A number of the displaced, living in tent clusters according to the village of their origin, say they lost family members to mines during the flight to Thailand.

Other newly arrived Karen refugees have taken shelter in temples and schools along the border, but were wearing out their welcome as Buddhist Lent celebrations began this week, said Kathryn Halley of the aid group Partners, Relief and Development.

The new Karen refugees are to be moved into a single temporary camp, but aid groups and the Thai military have yet to agree on an exact secure location. Permanent camps in the area are too full to accommodate them.

The UN High Commissioner for Refugees says it will resettle 6,000 of the 112,000 registered Myanmar refugees in Thailand this year. The United States, Canada, Australia and several Nordic countries participate in the resettlement program that began in 2004 and is now the world's largest, according to the agency.
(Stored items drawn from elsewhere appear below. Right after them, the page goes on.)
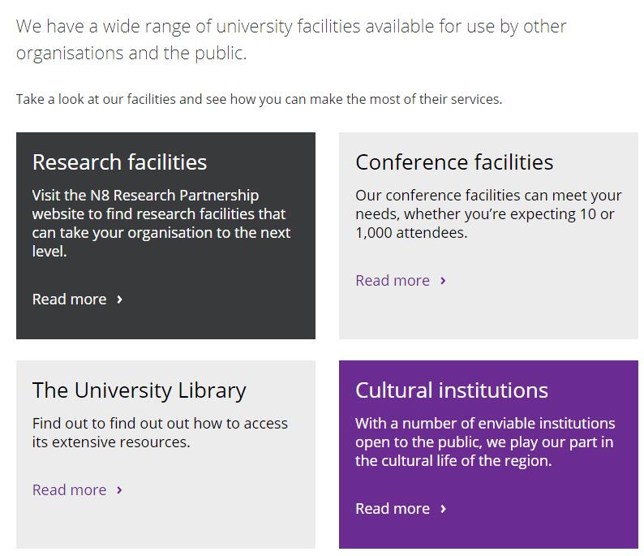
Task: Click the chevron arrow beside University Library Read more
Action: coord(120,490)
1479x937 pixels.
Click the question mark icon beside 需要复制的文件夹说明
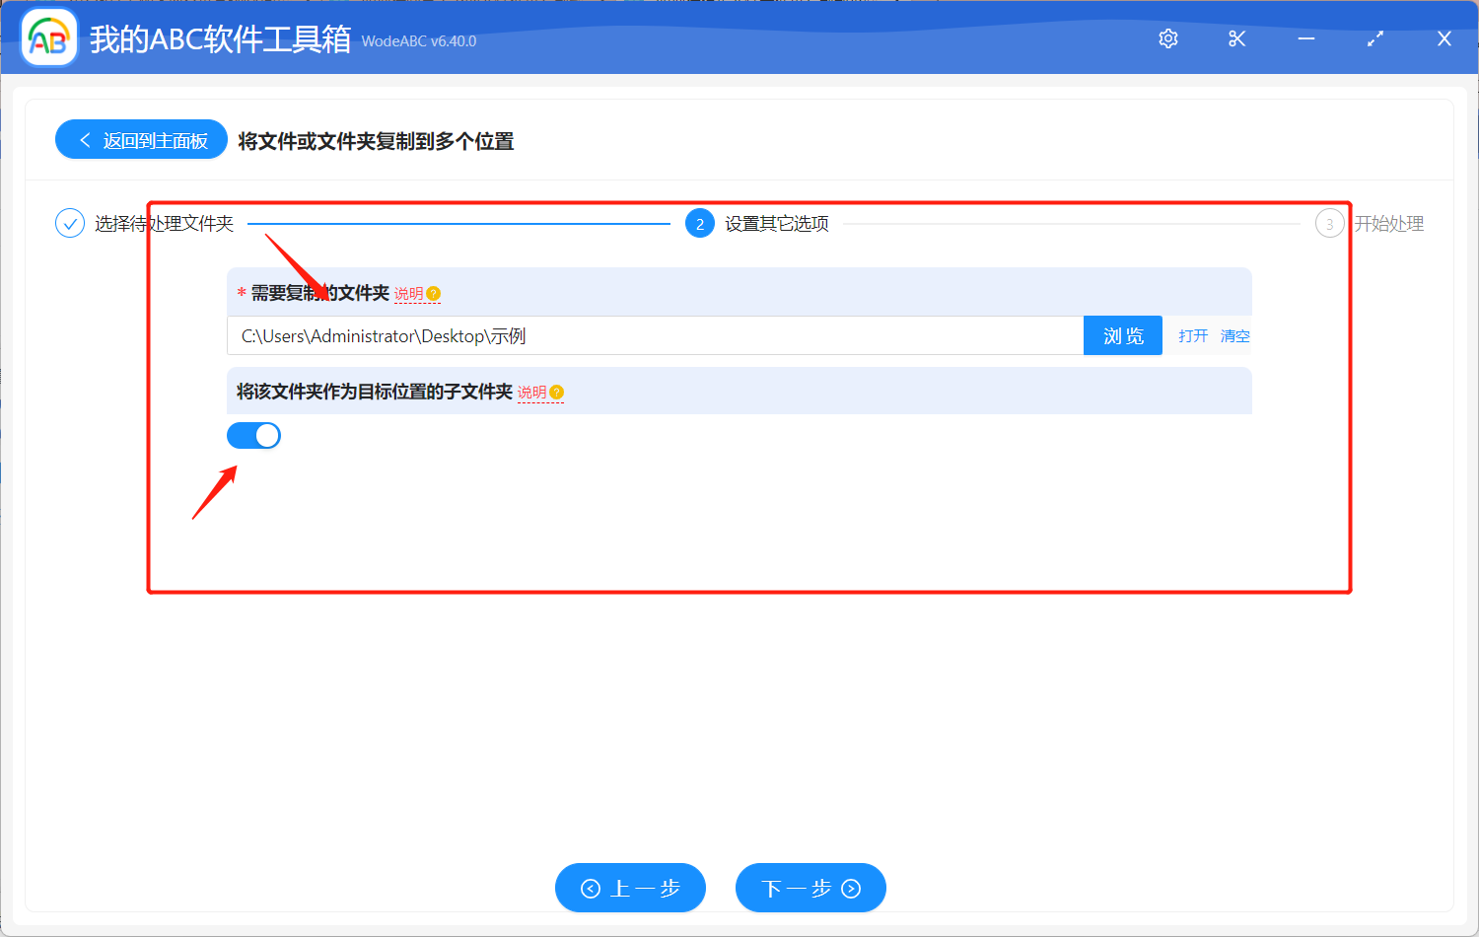[x=436, y=293]
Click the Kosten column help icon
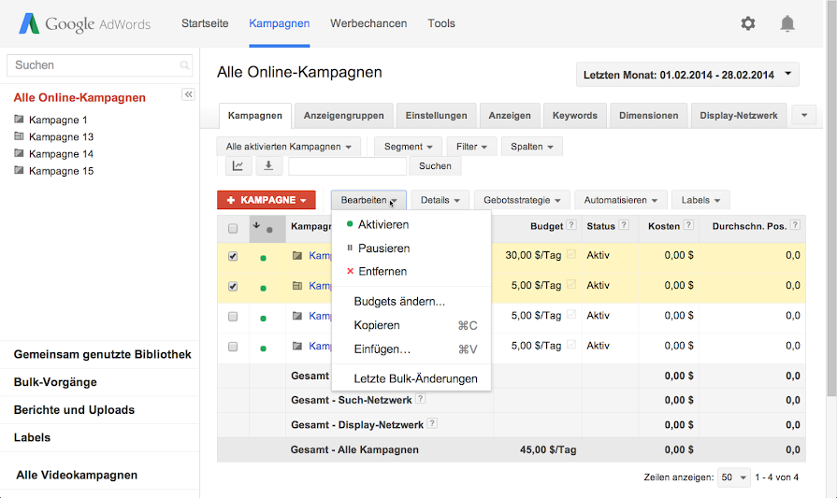Image resolution: width=837 pixels, height=498 pixels. [687, 226]
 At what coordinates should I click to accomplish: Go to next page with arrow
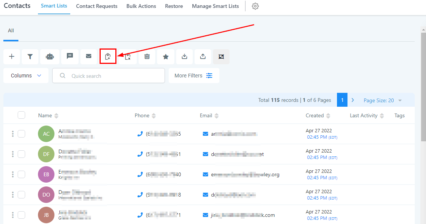click(353, 100)
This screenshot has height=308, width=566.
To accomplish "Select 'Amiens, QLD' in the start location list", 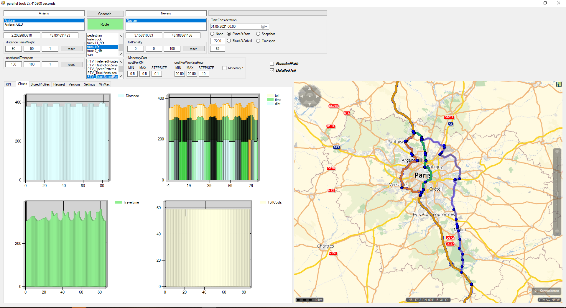I will click(x=14, y=25).
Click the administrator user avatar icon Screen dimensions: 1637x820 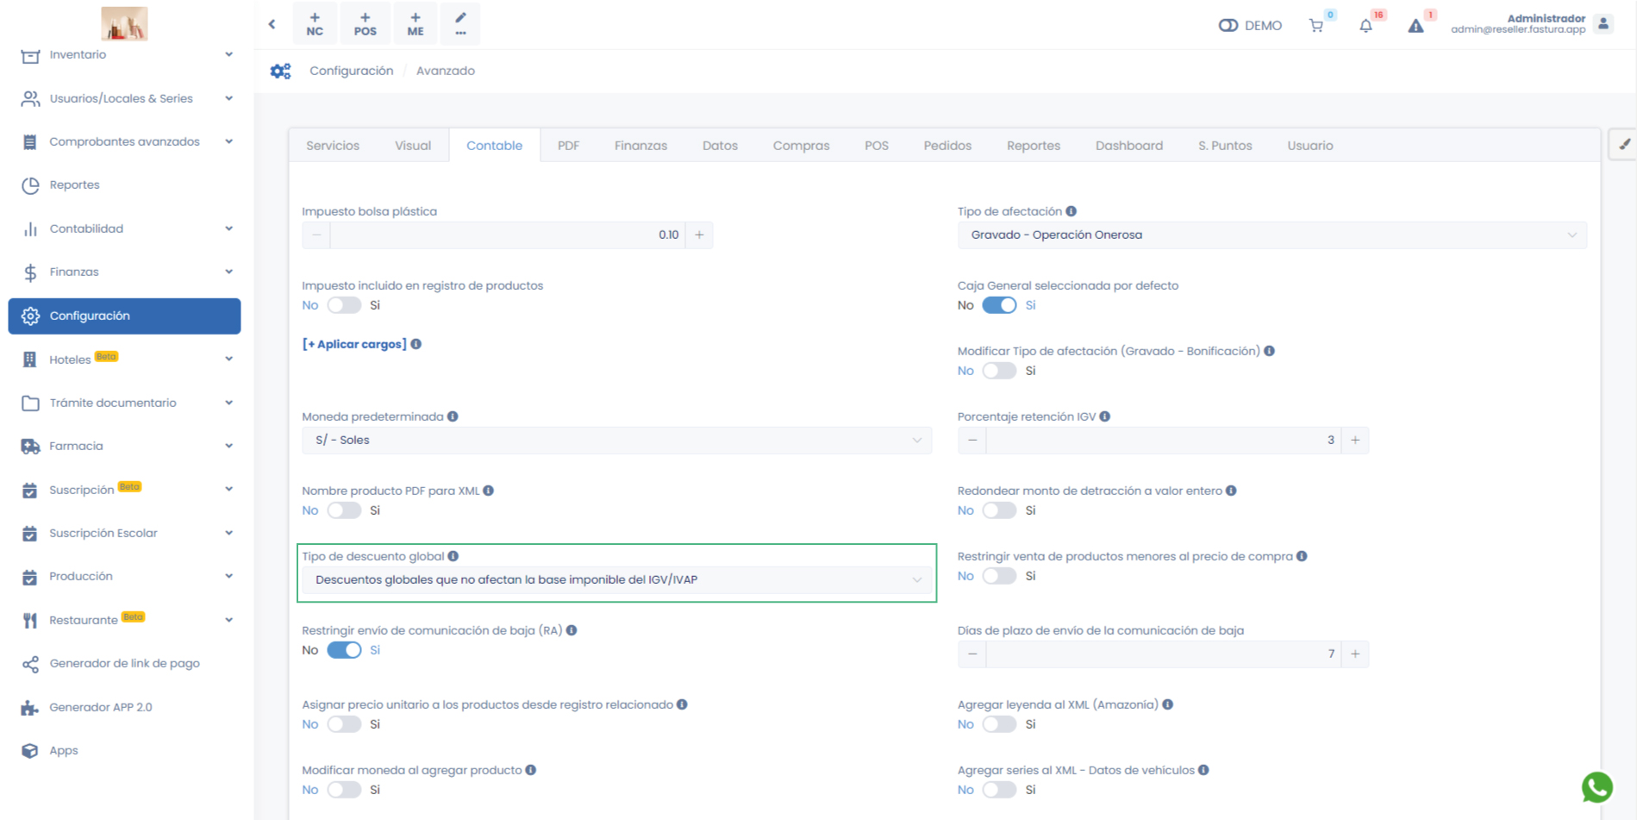pos(1603,24)
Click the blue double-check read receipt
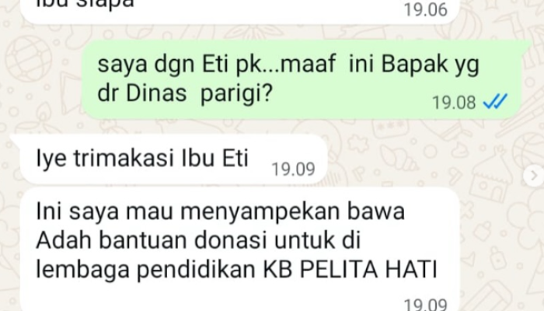 point(495,101)
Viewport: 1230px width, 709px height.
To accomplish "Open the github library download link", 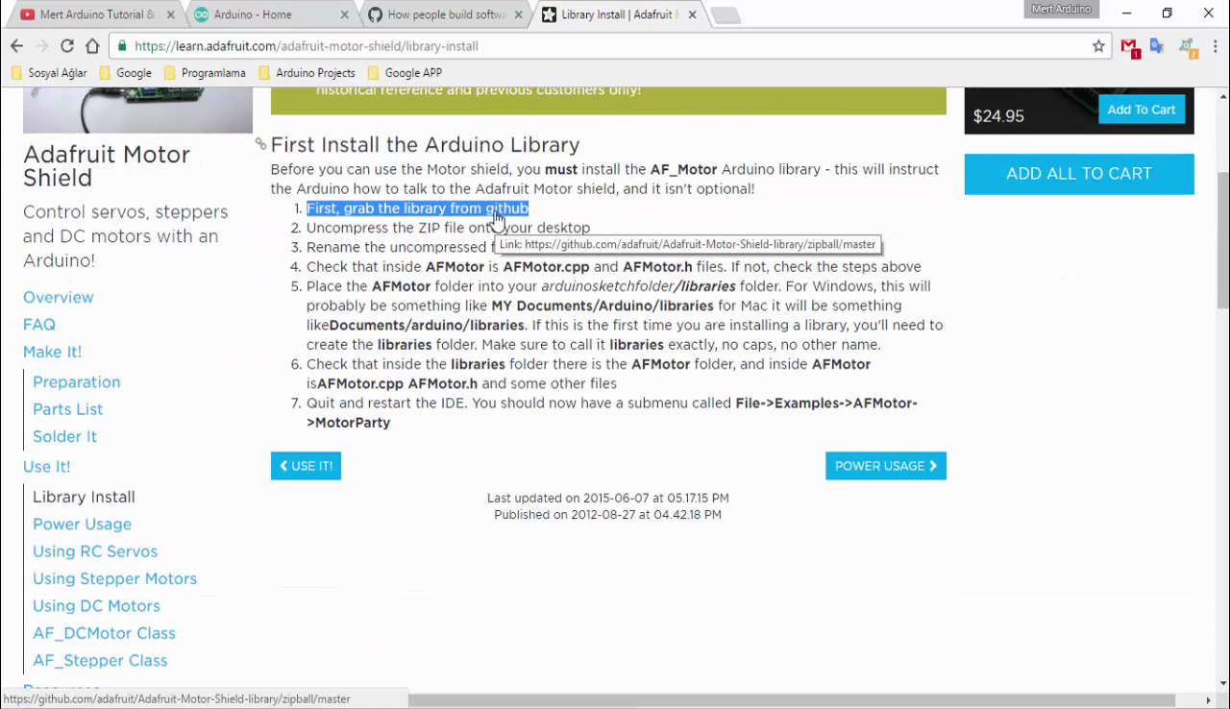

Mae Sot-based aid groups say repatriation has slowed because of the global financial crisis.

The newly arrived are unlikely to become candidates for resettlement abroad and were not even aware of plans to move them to a new location inside Thailand, a trip that will require climbing a muddy mountain pass and crossing a river.

One 50-year-old Karen woman said she had traveled back and forth across the Thai-Burma border three times in her life. "I just want to stay still now," she said. "I am tired."